Stored data
╔══

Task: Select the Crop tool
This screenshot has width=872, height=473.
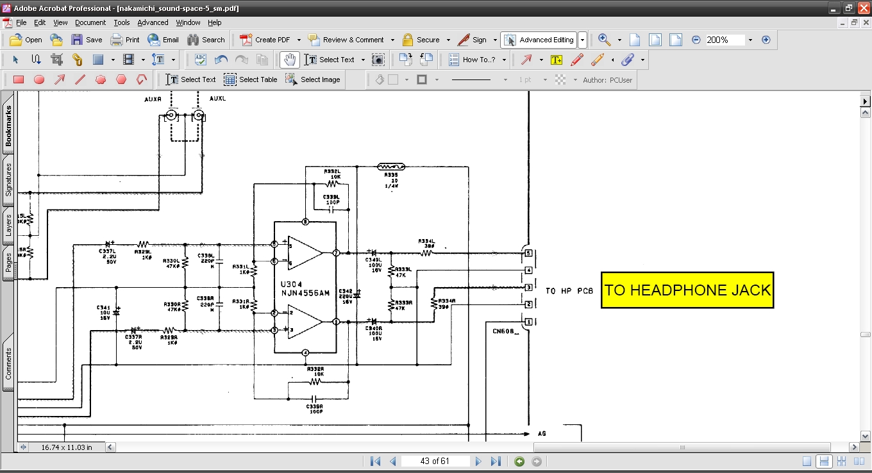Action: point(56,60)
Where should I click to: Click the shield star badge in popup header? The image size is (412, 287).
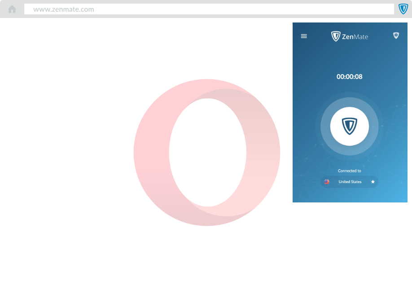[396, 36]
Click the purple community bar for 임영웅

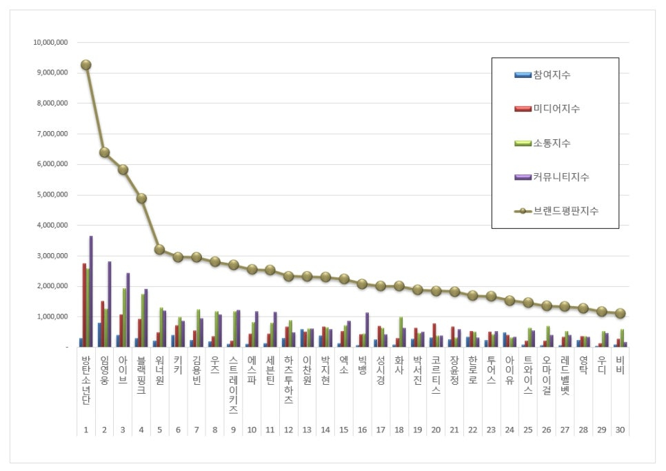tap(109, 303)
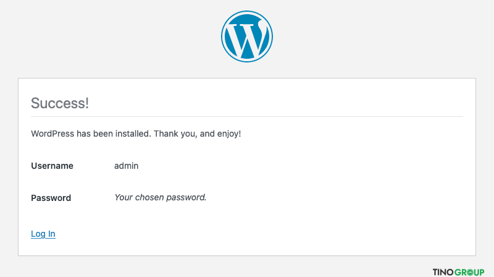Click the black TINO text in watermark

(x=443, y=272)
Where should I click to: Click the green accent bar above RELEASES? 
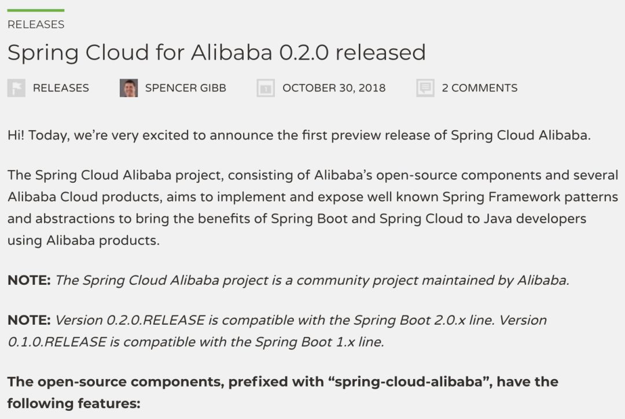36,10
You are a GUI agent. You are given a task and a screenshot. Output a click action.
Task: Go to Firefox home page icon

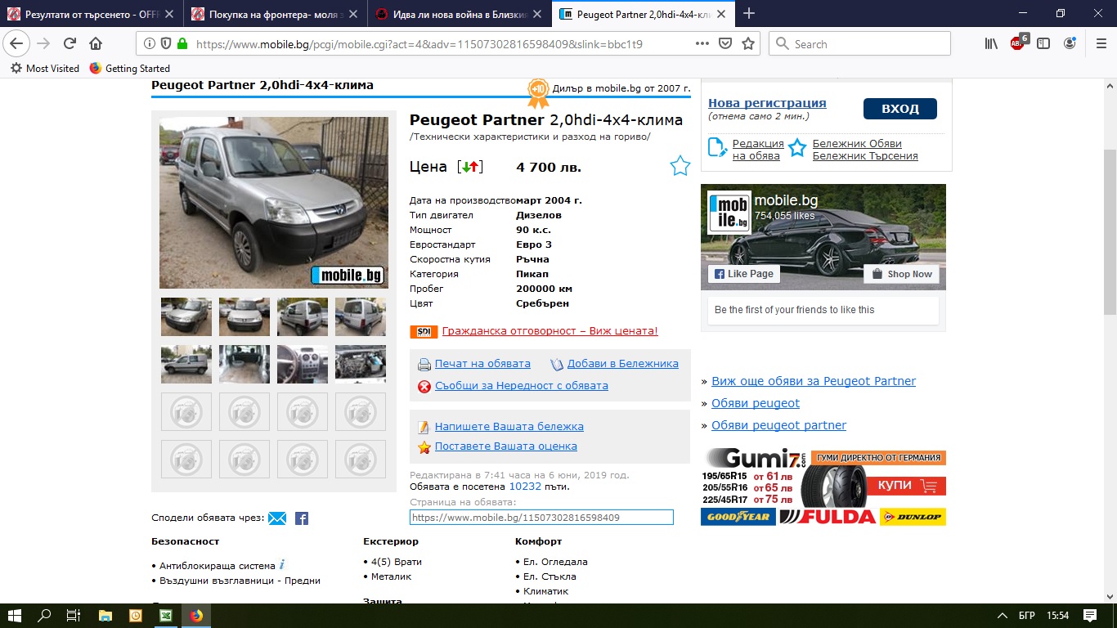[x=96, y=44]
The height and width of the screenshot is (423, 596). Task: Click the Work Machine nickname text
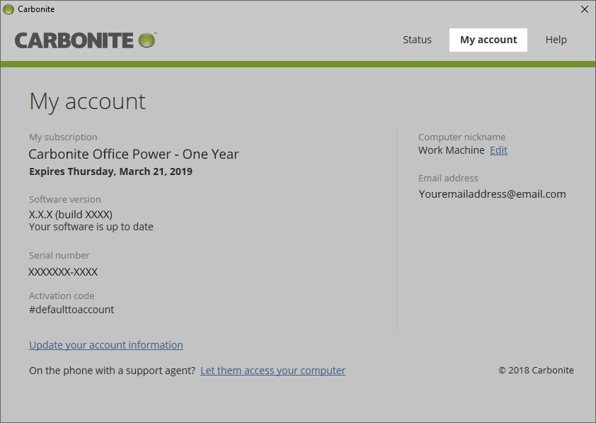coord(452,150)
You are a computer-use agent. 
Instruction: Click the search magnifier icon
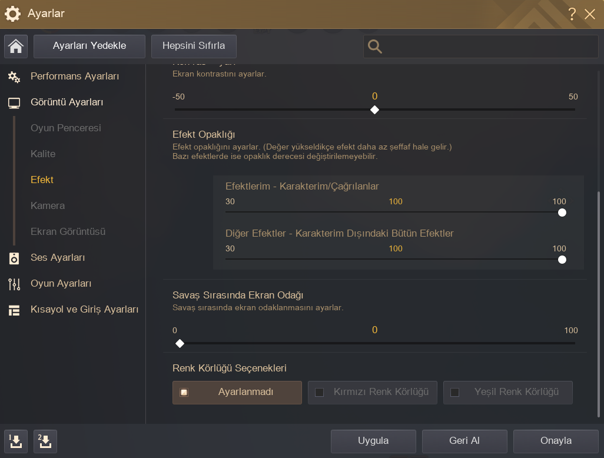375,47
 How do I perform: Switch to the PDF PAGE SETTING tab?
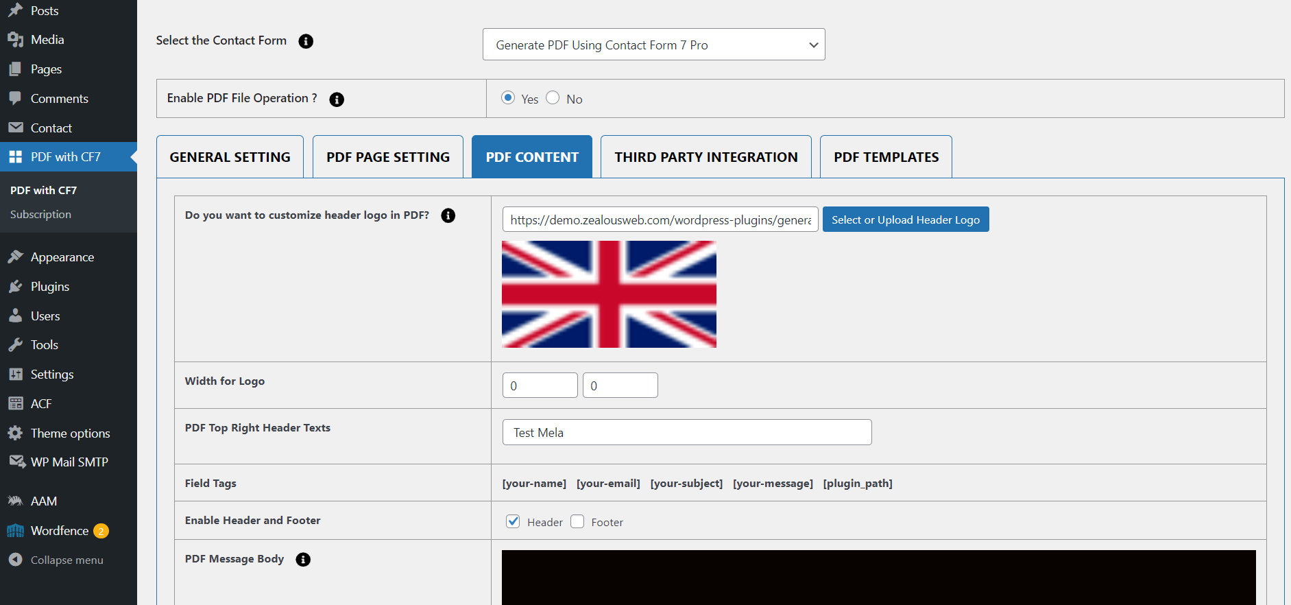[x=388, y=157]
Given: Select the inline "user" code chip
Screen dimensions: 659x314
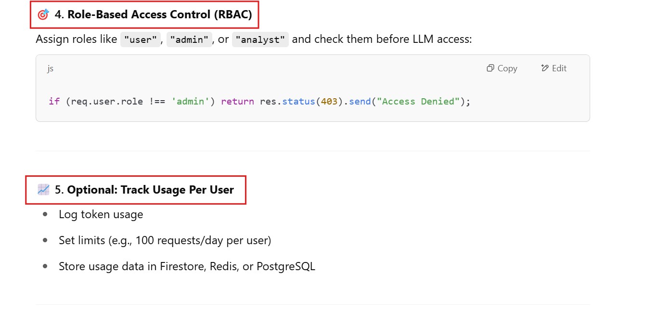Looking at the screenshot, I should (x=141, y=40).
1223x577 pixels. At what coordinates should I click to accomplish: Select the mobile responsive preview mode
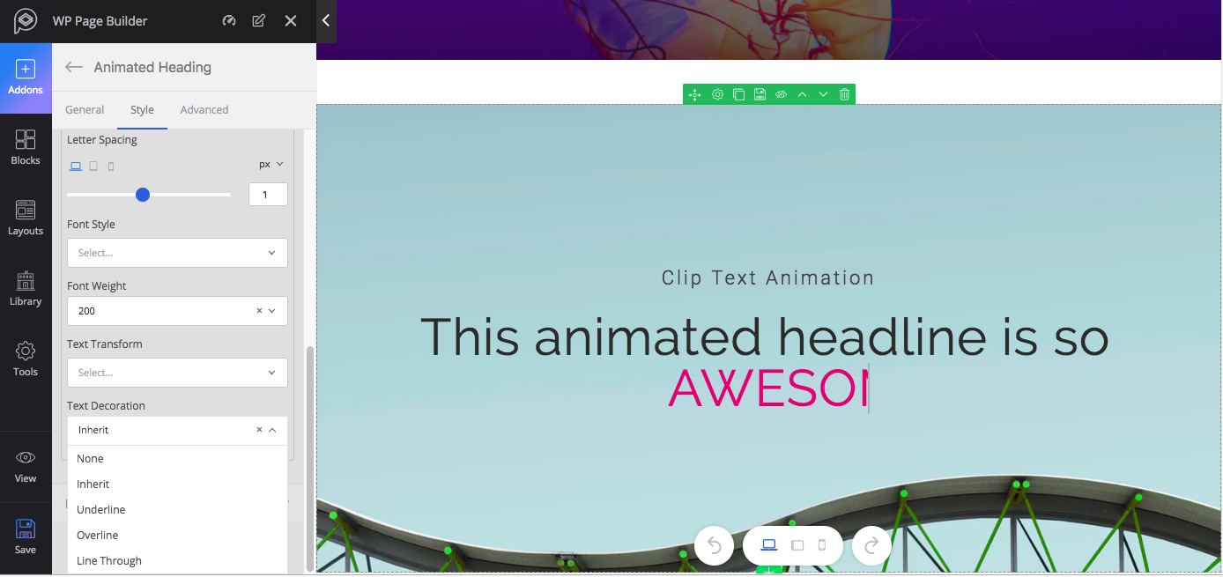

╚══

Reproduce each line from the records that contains the word "agent".

You are a GUI agent. You are given a task and a screenshot. Output a click action.
You are a computer-use agent. 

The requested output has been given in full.